Il buon pastore ci aiuta a essere comunità fraterna e ad aprirci agli altri
“Io sono il buon pastore; il buon pastore dà la sua vita per le pecore. Il mercenario, che non è pastore, a cui non appartengono le pecore, vede venire il lupo, abbandona le pecore e si dà alla fuga, e il lupo le rapisce e disperde. Il mercenario si dà alla fuga perché è mercenario e non si cura delle pecore”.
Giovanni 10, 11-13
Erano pastori del popolo i vari re della Mesopotamia dopo aver conquistato il potere, con il compito affidato loro da Dio di guidare, proteggere e nutrire il popolo, proprio come un pastore fa con il suo gregge.

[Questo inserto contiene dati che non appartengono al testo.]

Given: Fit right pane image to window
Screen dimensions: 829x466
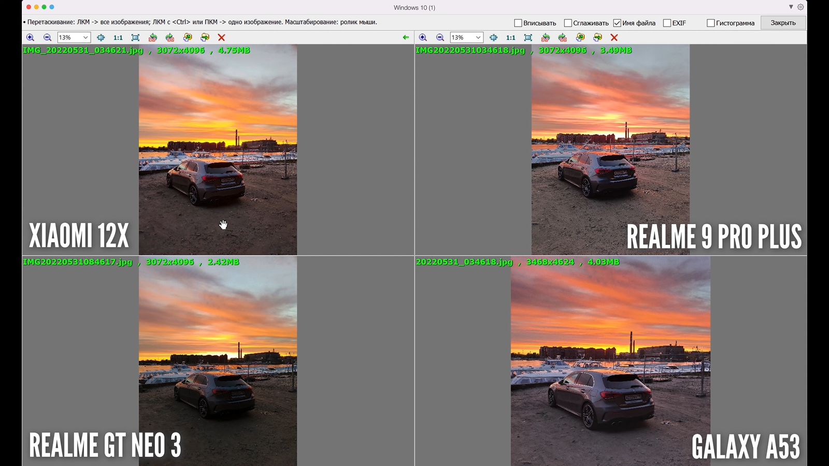Looking at the screenshot, I should tap(528, 37).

In questo panorama si inseriscono i “pastori di Israele” contro i quali si scaglia il profeta Ezechiele (34): “Saranno guai per voi, pastori d’Israele! Voi curate solo voi stessi. Invece i pastori devono avere cura del gregge”.
Parole che oggi dovremmo rivolgere ai presidenti di nazione democraticamente eletti che, anziché guidare e nutrire o amare il popolo, continuano a sacrificare le proprie pecore in una guerra di aggressione contro un altro popolo fratello. Oppure firmano decreti per tagliare quei finanziamenti umanitari essenziali per sfamare milioni di persone nel mondo.

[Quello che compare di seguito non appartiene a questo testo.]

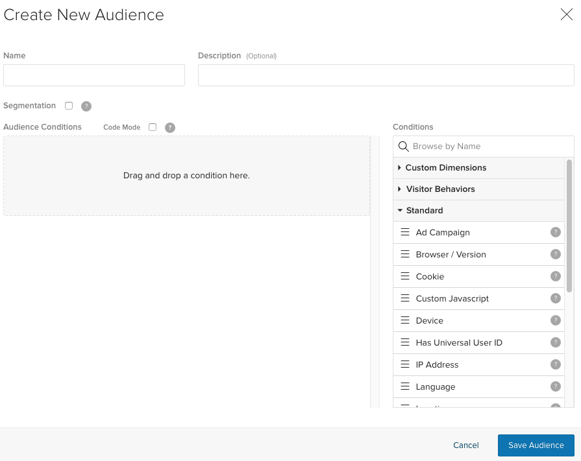Click help icon for Custom Javascript condition
Screen dimensions: 581x461
coord(555,298)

Ecco allora l’importanza di un attributo: buon, riferito a pastore. Così ce lo descrive Giovanni. Non solo un punto di riferimento sociale e politico o una guida spirituale ma una persona con cui entrare in intimità, da conoscere e da cui essere conosciuti. Una persona che ci aiuti a essere comunità fraterna nella diversità dei singoli in attesa di accogliere quegli altri che ancora non ne fanno parte ma che il Signore aspetta ed è pronto a chiamare per nome.